Unity, Unreal and CryEngine show what’s next for VR.

Virtual reality (VR) was undoubtedly the hot topic at the Game Developers Conference (GDC), San Francisco, once again this year, with many new videogame titles and technical demonstrations revealed throughout the various panels and on the show floor. However, arguably more important for the future of the medium were the discussions around the technology empowering developers to deliver their visions, with Unity Technologies, Epic Games and Crytek all delivering potentially industry-changing announcements.


Two years ago you’d be hard pressed to find developers looking beyond Unity 4 for development of their VR projects, and while Oculus VR founder Palmer Luckey suggests that a lot of videogame titles being developed for the medium are still using Unity Technology’s engine, the uptake of Unreal Engine 4 has been significant. The higher graphical fidelity and the ease-of-use of Unreal Engine 4’s Blueprints system is an attractive proposition, and while Crytek’s technology arguably leads the former, the developer support for Unreal Engine 4 far surpasses the documentation available for CRYENGINE 3.

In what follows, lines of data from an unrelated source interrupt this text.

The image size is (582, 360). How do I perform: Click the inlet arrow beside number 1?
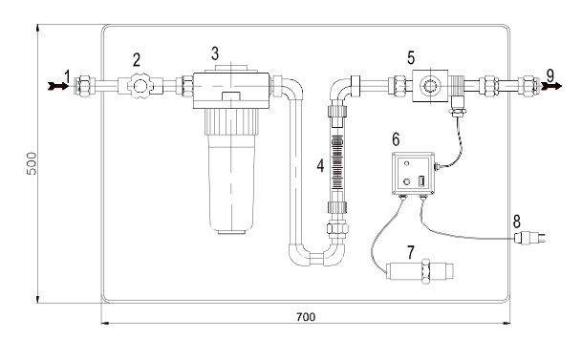tap(58, 86)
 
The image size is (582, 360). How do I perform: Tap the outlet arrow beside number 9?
tap(551, 86)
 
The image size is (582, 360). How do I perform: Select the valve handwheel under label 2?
tap(140, 86)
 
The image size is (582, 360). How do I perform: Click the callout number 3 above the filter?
tap(215, 53)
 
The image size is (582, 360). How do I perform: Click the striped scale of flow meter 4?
tap(337, 162)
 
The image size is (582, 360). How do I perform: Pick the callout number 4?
tap(320, 166)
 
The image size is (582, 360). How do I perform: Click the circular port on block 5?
tap(430, 86)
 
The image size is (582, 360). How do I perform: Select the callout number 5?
tap(411, 58)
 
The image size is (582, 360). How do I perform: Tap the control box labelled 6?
tap(413, 174)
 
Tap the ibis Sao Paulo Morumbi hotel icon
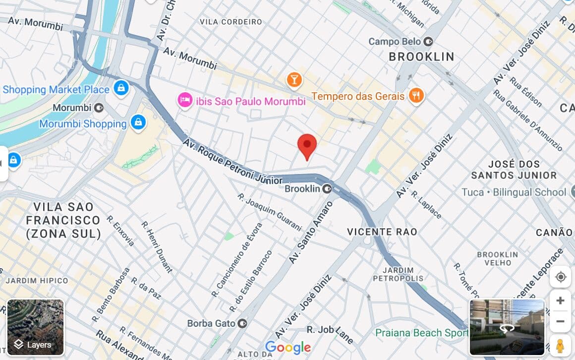pos(185,101)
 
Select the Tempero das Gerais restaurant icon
pos(416,96)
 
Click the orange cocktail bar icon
pos(294,80)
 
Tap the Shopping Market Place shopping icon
pos(120,89)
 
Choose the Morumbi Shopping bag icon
pos(138,122)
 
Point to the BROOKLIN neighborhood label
pos(421,57)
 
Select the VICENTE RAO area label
pos(382,232)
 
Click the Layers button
pos(36,327)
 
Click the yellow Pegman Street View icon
pos(560,345)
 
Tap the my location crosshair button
pos(561,277)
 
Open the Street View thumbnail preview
pos(507,327)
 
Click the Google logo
pos(288,348)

This is an issue which Crytek promise to address with the recently announced CryEngine V, with which the company is directly targeting VR developers. Much of what Crytek are planning with CryEngine V remains hidden behind a barrier of PR fluff at present, despite the engine being publicly available, but VRFocus did get some hands-on time with a very early edition of the VR Editor currently in development for the engine.

Suggesting that CryEngine V’s VR Editor is ‘very early’ is an understatement. At present, it’s limited to manipulating only the assets provided in a very basic environment. Demonstrated on the HTC Vive, the user is able to grab objects, place them where desired and adjust their size or orientation. Future plans would see the newly launched CryEngine V Marketplace directly connected to the VR Editor, so that designers are able to buy assets and immediately bring them into the space, but functionality is limited at present to an extent that it lags behind Epic Games’ debut demonstration of the Unreal Engine 4 VR Editor from several weeks ago.

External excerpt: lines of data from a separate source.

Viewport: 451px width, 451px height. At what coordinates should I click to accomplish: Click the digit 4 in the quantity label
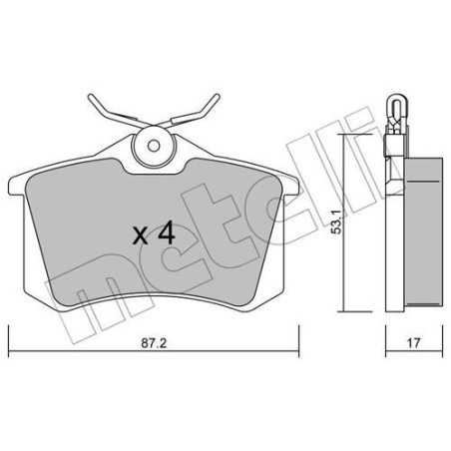pos(166,235)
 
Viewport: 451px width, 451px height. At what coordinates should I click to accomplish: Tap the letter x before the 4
pos(141,237)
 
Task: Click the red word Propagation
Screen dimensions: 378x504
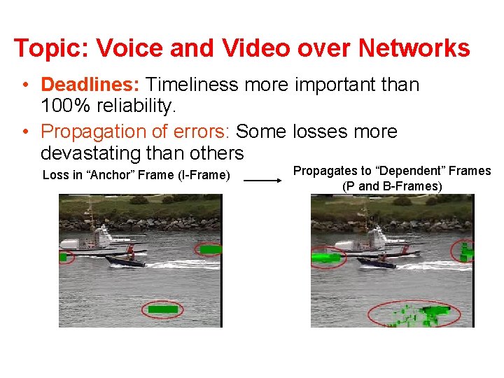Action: point(106,132)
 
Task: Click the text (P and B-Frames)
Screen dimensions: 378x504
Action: point(392,186)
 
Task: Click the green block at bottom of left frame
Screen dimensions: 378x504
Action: point(163,309)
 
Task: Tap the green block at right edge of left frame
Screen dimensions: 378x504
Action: point(209,248)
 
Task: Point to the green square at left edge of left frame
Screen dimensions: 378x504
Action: point(63,257)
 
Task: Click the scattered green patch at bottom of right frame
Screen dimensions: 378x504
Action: point(420,315)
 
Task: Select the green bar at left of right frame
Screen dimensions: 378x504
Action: point(326,258)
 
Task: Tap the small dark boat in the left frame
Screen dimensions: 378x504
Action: point(125,260)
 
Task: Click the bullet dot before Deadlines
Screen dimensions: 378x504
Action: point(24,85)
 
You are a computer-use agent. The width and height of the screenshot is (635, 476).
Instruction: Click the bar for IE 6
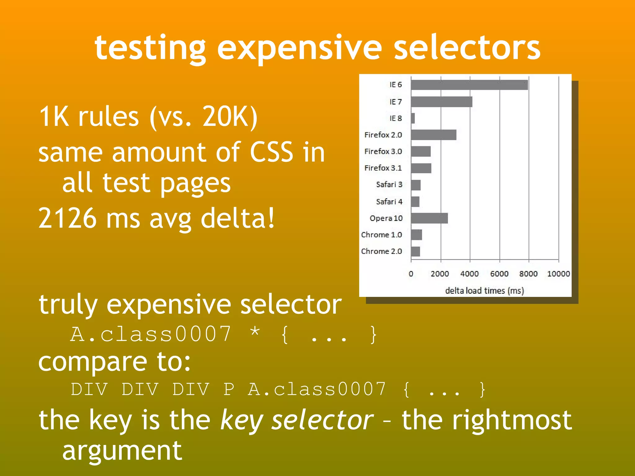469,85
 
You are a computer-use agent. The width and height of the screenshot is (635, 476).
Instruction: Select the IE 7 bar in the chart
442,102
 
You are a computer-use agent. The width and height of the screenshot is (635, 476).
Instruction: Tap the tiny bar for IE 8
413,118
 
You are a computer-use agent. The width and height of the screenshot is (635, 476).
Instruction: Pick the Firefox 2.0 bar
433,135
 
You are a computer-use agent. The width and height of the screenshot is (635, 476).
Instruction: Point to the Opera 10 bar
429,218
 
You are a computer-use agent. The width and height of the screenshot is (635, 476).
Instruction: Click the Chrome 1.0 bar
416,235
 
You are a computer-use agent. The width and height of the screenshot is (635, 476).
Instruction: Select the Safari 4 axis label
389,202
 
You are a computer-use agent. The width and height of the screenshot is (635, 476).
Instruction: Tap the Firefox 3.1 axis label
383,168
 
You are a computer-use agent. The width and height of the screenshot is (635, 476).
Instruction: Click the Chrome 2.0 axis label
381,251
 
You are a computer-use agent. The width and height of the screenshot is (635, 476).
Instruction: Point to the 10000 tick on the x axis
558,274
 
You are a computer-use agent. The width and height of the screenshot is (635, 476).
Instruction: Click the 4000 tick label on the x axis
469,274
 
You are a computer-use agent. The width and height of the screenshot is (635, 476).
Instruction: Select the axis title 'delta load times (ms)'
484,291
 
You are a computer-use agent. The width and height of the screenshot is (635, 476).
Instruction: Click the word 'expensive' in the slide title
299,48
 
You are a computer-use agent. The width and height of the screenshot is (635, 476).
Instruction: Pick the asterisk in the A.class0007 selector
255,332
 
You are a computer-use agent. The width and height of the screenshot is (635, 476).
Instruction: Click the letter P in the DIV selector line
229,389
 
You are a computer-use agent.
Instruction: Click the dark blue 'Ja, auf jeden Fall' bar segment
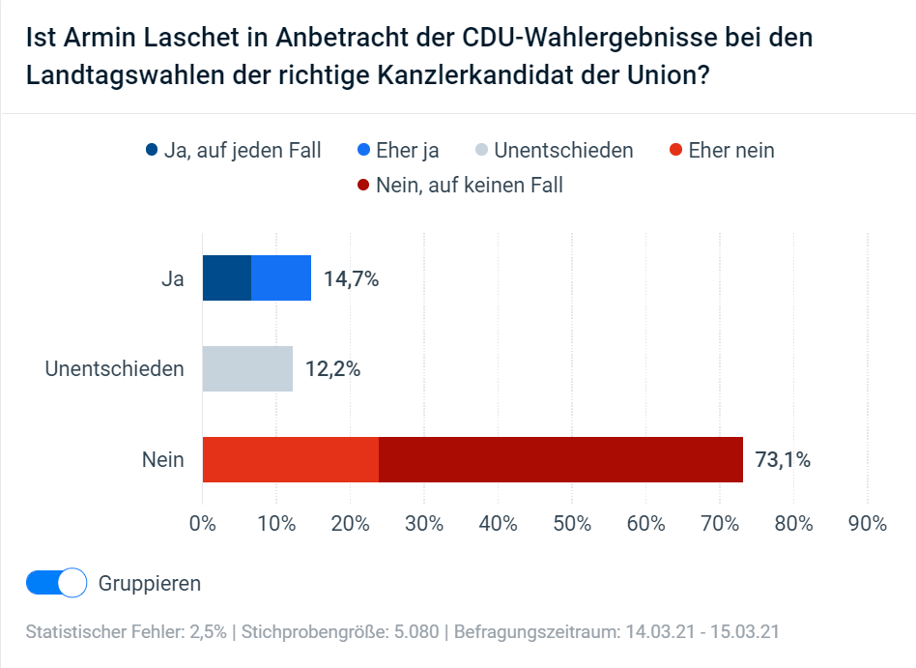227,278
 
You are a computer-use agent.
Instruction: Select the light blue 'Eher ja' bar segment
281,278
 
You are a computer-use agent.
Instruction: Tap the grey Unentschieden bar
247,368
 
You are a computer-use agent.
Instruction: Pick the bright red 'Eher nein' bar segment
290,459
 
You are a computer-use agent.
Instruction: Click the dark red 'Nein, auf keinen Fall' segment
560,459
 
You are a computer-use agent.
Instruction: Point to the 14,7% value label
351,279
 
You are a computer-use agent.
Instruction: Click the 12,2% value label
332,369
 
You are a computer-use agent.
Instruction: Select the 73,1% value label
783,460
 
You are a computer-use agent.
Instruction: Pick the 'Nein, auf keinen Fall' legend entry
459,185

VR Editor Unreal Engine 4 stream

Being first out of the gate will undoubtedly benefit Epic Games’ effort, but more so will the fact that the VR Editor of Unreal Engine 4 is actually closer to being feature-complete than either of its biggest rivals. At its reveal the Unreal Engine 4 VR Editor was simply used to place and manipulate objects in a virtual environment, similar to that of CryEngine V’s VR Editor. However, even then traversal of the world and the visual fidelity evidenced were of a superior standard, and upon the official launch of the VR Editior – available to download via Github now – many new features have been incorporated to offer developers a functional starting point.

Unity Technologies are arguably the dark horse in the race, discussing their own offering but delivering very few details. The VR Scene Editor, revealed last month shortly after Epic Games’ Unreal Engine 4 VR Editor announcement, has been showcased publicly twice yet details on how and when developers will be able to get their hands on the technology haven’t yet been announced. Furthermore, Unity Technologies openly stated that the team working on the project was ‘still just getting started’, so as with CryEngine V’s VR Editor, it may well be several months until a workable solution is released to the developers.

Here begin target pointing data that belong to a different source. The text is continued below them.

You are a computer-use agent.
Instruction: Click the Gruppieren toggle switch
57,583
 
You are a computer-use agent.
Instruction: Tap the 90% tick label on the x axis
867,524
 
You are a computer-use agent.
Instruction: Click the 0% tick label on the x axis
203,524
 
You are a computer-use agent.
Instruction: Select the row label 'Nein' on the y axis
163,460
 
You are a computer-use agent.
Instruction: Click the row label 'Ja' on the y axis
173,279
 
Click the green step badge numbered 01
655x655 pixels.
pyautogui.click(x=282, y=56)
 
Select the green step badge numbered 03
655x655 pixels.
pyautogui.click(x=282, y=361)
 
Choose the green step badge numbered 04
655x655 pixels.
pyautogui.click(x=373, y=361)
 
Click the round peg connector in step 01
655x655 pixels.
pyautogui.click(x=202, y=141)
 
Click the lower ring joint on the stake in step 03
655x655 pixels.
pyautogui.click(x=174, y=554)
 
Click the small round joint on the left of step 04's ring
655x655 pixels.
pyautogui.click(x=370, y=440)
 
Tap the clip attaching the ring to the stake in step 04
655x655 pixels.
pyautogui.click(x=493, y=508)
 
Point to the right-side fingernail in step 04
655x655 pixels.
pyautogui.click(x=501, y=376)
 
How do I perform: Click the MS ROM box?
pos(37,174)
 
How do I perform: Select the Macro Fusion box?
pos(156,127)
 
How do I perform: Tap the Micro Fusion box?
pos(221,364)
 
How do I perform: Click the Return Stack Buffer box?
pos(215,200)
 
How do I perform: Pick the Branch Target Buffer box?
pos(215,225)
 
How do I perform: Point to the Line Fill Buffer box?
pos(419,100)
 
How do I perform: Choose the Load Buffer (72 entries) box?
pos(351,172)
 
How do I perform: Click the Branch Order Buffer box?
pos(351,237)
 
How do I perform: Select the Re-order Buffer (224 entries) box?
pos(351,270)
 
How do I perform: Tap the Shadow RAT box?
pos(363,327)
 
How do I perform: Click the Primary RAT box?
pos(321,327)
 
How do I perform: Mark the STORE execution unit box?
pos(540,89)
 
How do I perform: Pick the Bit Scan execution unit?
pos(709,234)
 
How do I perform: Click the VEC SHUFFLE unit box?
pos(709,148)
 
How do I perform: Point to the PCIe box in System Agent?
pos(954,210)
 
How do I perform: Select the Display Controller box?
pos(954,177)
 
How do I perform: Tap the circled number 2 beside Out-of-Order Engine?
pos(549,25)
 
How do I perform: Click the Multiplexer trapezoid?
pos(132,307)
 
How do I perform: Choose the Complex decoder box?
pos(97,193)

Of course, you could’ve surmised from these brief overview of the progress of each engine developer and their plans that Unreal Engine 4 is in the lead. Right now there’s no argument that this is the case, but VR development isn’t in a situation where it will be defined by the next few weeks or months. There’s years left on this roadmap, and first out of the gate isn’t always going to be first across the finishing line.